The author claimed he had first-hand knowledge of Bulgarian organized crime as a former member. He indicated that his novels contained true events from the lives and careers of gang bosses. One of those bosses, Mladen Mihalev, a.k.a. Madzho (left), has agreed to be interrogated over the Stoev killing. Authorities plan to call on other underworld figures mentioned in Stoev's books.

Stoev authored a series of books titled, "BG Godfather."
The European Union has been concerned for years over Bulgaria's apparent inability to deal with rampant organized crime. Many dozens of gangland executions have occurred in public places in recent years without convictions. Before admission into the Union, Bulgaria was harshly criticized for its failure to bring a single known crime boss to justice.
This month, two senior police officials were arrested for abuse of power and revealing state secrets to crime bosses. Opposition legislators have charged that the Bulgarian Socialist government has close ties to organized crime. The London Times has called for an end to European Union funds for Bulgaria until the nation takes decisive action against crime and official corruption.

NJ rounds up 45 linked to Genovese Family

New Jersey State Police, the East Rutherford NJ Police Department and other law enforcement agencies have rounded up 45 people accused of gambling and drug distribution and believed to be operating in concert with the Genovese Crime Family, according to a story by Mark J. Bonamo of the Hackensack Chronicle. The arrests were made in raids beginning early in the morning of March 25.

Bergen County Prosecutor John Molinelli indicated at a press conference that the leaders of the group were Genovese associates. He named the following men as leaders:

  • Mark Iafelice, 49, of Edgewater;
  • Brian DiGuilmi, 48, of Emerson;
  • James W. Skinner, 69, of Allenwood;
  • James J. Skinner (James W.'s son), 40, of Hazlet.
According to Molinelli, the arrests were the result of an investigation that began in August 2007 with an informant's description of a gambling enterprise in and around Bergen County. The gambling ring, which made use of an offshore "wire room" in the Dominican Republic, is believed to have generated $1 million a month. During the raids, police seized $5 million, at least five pounds of marijuana and five vehicles.

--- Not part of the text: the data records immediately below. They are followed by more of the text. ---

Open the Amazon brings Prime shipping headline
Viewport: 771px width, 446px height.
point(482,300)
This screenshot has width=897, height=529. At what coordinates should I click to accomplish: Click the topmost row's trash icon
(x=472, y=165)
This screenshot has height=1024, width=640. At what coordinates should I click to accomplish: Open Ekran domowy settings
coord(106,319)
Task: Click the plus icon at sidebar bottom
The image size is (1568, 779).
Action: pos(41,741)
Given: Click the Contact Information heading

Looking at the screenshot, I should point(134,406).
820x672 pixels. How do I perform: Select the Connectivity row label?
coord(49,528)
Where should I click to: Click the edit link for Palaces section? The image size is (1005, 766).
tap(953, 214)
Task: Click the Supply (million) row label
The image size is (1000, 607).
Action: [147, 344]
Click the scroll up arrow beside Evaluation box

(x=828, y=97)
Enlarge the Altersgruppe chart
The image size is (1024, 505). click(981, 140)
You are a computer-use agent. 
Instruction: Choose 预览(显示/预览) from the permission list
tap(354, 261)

Italian underworld blamed for tainted wine, cheese

Italian authorities have linked the production of tainted and possibly poisonous wines with the Sacra Corona Unita underworld organization, according to a story by the AFP press service.

At least 70 million liters of the wine, selling at an inexpensive price of about $3 a bottle, are believed to have been contaminated with acid, manure and other fertilizers. Twenty wine companies are being investigated. Two companies based in Taranto, Italy, and believed to be controlled by Sacra Corona Unita appear to have been the main source of the tainted drink.

Recently Italian officials had to remove mozzarella cheese from the market when dioxin levels were detected. Authorities theorize that the buffalo milk cheese was contaminated through a Camorra-related buildup of trash around the Naples area of Italy.

Judge: JoJo Corozzo needs a new lawyer

Brooklyn federal Judge Jack Weinstein decided March 27 that reputed Gambino Crime Family consigliere Joseph "JoJo" Corozzo cannot be represented at trial by his lawyer son, according to a story by John Marzulli of the New York Daily News.

Weinstein heard testimony from Salvatore Romano, a former Mafia associate, before he disqualified Joseph Corozzo Jr. from serving as his father's counsel in an upcoming racketeering trial. Many expected to hear additional testimony from Lewis Kasman, who had been like an adopted son to late Gambino boss John J. Gotti before flipping to the side of law enforcement. However, Weinstein made that unnecessary.

US Mafia was born in New Orleans

book cover

 

Deep Water:
Joseph P. Macheca and the
Birth of the American Mafia

Written by Thomas Hunt and Martha Macheca Sheldon, Deep Water captures the life and times of Joseph P. Macheca. It finally sets the record straight on the man who was a warrior for the corrupt New Orleans Democratic machine, a pioneer of the Crescent City’s fruit trade, a Confederate privateer and the legendary “godfather” of the first Mafia organization to germinate in American soil.
While answering at last the questions surrounding the 1890 assassination of Police Chief David Hennessy and the subsequent Crescent City lynchings, Deep Water establishes the factual details of Macheca’s life and sets them against the vivid backdrop of Gilded Age New Orleans. Published by iUniverse.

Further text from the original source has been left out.